I am able to reproduce the segfault on my machine.

Current (and likely) hypothesis is that the segfault is a result of a stack overflow during the eval when we recurse on the inputs to build the compute graph. It definitely makes sense that it depends on the size of the graph…

For now, I would recommend just doing a fixed amount of compute per eval, so adding something like:

if step % 1000 == 0:
    mx.eval(T_old)

I am not sure if we should fix this… we could try using an iterative graph construction to compute the graph, but at the same time I don’t recommend letting graphs get so big. It’s usually a sign that eval should be used more frequently and/or the number of operations should be reduced.

Another comment:

You should see if it’s possible to replace the whole inner computation with something like a convolution or matmul with the appropriate kernel. It would dramatically reduce the number of operations which in this case would speed things up substantially. I think the whole update from T_old to T is linear so it should be very doable with the right operation.

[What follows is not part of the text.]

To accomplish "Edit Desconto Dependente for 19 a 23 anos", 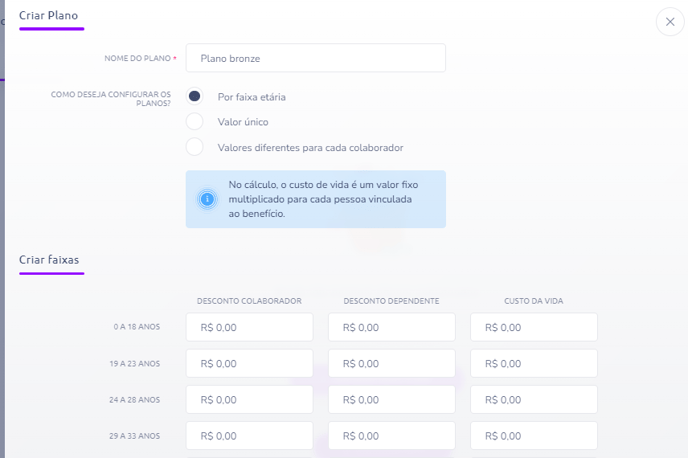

One more observation that might provide a clue. These two slightly different implementations (with the problem size nx, ny kept the same between them , require different frequencies of mx.eval(T_old) to avoid segfault. The difference between the two is that in the first case mx.pad is used to add the top and bottom rows and then assignment is made for the Neumann BCs, while in the second, the rows are added and assigned values via mx.concatenate

**Implementation 1: eval every 21000 steps **

    if step % 21000 == 0:
        mx.eval(T_old)

    T_mid = T_old[1:-1, 1:-1]

    T = mx.pad(mx.pad((T_mid + dt * k * (
            (T_old[2:, 1:-1] - 2 * T_mid + T_old[:-2, 1:-1]) / dxsq +
            (T_old[1:-1, 2:] - 2 * T_mid + T_old[1:-1, :-2]) / dysq
    )), ((1, 1), (0, 1)), 1), ((0, 0), (1, 0)), 0)

    # Update Neumann boundaries (zero-flux) at top and bottom
    T[0, :] = T[1, :]
    T[-1, :] = T[-2, :]

**Implementation 2: eval every 16000 steps **

    if step % 16000 == 0:
        mx.eval(T_old)

    T_mid = T_old[1:-1, 1:-1]

    T = mx.pad(mx.pad((T_mid + dt * k * (
            (T_old[2:, 1:-1] - 2 * T_mid + T_old[:-2, 1:-1]) / dxsq +
            (T_old[1:-1, 2:] - 2 * T_mid + T_old[1:-1, :-2]) / dysq
    )), ((0, 0), (0, 1)), 1), ((0, 0), (1, 0)), 0)

    # Update Neumann boundaries (zero-flux) at top and bottom
    T = mx.concatenate([mx.expand_dims(T[0, :], (0)), T, mx.expand_dims(T[-1, :], (-0))], axis=0)

Following your remark, I tested again T_old = mx.broadcast_to(T,shape=T.shape) and T_old=T and they are about the same (within load noise). I must have been misled by some other change I made in parallel before. So, this does not be to checked. Sorry for the wrong claim 🫣

It runs orders of magnitude faster (438 sec vs 2.37 sec for 100K steps) !!! And whatever the bug is, it’s not surfacing any more. I’m thrilled with the speedup 👍

Ok knowing that, I will try to do some debugging and see if I can provide some additional feedback.